Bloom filters are a probabilistic data structure that allows you to check for set membership. Figuring out if a item is in set is a 0(1) operation. You might be thinking big deal I can do that with a hashtable but with a hash table you’re space complexity is 0(n) and will grow quite massive for large lists. In a bloom filter you are storing hashes of your values as bits in a bitarray. You don’t actually store the data itself only information that will tell you if the item is in your list. Some use cases are a spell checker or a banned ip list. In fact chrome at one pointed shipped a bloom filter that would check if the website you’re trying to visit is a malicious site. A bloom filter storing info on a 100,000 sites with a .001 probability of false positives will only take up 1,437,759 bits (175.51 KB). Such a small footprint means you can ship the entire bitarray to the client to do client side checks and avoid server processing.

Python example

Here’s my attempt at recreating a bloom filter in python

import math
import hashlib

import bitarray
import mmh3


def calc_optimal_hash_func(lenght_of_entries):
    m = (-lenght_of_entries * math.log(0.01)) / ((math.log(2)) ** 2)
    k = (m / lenght_of_entries) * math.log(2)

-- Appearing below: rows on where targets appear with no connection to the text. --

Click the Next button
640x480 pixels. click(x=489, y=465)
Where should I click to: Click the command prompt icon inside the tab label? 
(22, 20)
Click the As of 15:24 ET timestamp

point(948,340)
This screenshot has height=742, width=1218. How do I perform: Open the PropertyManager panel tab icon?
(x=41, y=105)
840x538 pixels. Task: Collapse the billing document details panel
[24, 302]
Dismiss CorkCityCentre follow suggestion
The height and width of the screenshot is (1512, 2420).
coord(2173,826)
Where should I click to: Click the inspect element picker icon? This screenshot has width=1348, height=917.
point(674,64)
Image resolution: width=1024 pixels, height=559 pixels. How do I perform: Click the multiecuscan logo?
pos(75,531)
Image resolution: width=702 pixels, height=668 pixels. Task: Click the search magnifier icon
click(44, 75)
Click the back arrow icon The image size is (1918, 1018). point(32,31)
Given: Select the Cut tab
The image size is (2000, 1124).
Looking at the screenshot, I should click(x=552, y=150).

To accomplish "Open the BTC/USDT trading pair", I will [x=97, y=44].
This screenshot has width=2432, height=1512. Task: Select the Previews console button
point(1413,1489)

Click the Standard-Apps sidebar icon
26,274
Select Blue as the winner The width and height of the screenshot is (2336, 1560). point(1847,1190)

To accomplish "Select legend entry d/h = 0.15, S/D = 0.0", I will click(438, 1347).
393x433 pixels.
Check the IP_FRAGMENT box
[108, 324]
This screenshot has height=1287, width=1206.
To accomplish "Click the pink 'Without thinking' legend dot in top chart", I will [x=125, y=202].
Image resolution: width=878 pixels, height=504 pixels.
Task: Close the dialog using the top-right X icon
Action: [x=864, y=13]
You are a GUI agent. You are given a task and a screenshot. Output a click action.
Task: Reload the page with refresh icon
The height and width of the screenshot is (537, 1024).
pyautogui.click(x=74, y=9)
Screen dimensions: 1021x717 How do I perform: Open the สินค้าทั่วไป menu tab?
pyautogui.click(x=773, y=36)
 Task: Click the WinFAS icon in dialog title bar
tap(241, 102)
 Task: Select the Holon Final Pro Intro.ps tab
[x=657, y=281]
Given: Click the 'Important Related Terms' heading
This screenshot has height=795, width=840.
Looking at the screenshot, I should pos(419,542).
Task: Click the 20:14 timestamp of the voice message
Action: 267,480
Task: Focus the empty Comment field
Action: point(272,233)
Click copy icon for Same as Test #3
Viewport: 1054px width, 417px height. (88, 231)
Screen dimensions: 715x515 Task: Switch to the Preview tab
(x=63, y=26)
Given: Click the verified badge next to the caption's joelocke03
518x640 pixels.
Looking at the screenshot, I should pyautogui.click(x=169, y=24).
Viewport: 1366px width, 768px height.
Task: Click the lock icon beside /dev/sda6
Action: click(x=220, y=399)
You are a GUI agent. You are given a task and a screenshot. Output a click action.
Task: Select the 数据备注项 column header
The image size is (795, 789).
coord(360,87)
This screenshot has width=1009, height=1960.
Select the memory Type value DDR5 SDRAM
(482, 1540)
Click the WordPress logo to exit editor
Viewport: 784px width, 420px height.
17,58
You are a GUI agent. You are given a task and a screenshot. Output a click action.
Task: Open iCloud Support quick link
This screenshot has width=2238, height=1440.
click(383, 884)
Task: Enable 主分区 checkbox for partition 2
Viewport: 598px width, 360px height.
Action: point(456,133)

    return int(m), int(math.ceil(k))


def lookup(string, bit_array, seeds):
    for seed in range(seeds):
        result = mmh3.hash(string, seed) % len(bit_array)
        # print "seed", seed, "pos", result, "->", bit_array[result]
        if bit_array[result] == False:
            return string, "Def not in dictionary"

    return string, "Probably in here"


def load_words():
    data        = []
    word_loc    = '/usr/share/dict/words'

    with open(word_loc, 'r') as f:
        for word in f.readlines():
            data.append(word.strip())

    return data


def get_bit_array():
    words               = load_words()
    w_length            = len(words)
    array_length, seeds  = calc_optimal_hash_func(w_length)
    bit_array           = array_length * bitarray.bitarray('0')

    for word in words:
        try:
            for seed in range(seeds):
                # print "word", word, "seed", seed, "pos", result, "->", bit_array[result]
                pos = mmh3.hash(word, seed) % array_length
                bit_array[pos] = True
        except:
            pass

    return seeds, bit_array

if __name__ == '__main__':
    seeds, ba = get_bit_array()
    print(lookup('badwordforsure', ba, seeds))
    print(lookup('cat', ba, seeds))
    print(lookup('hello', ba, seeds))
    print(lookup('jsalj', ba, seeds))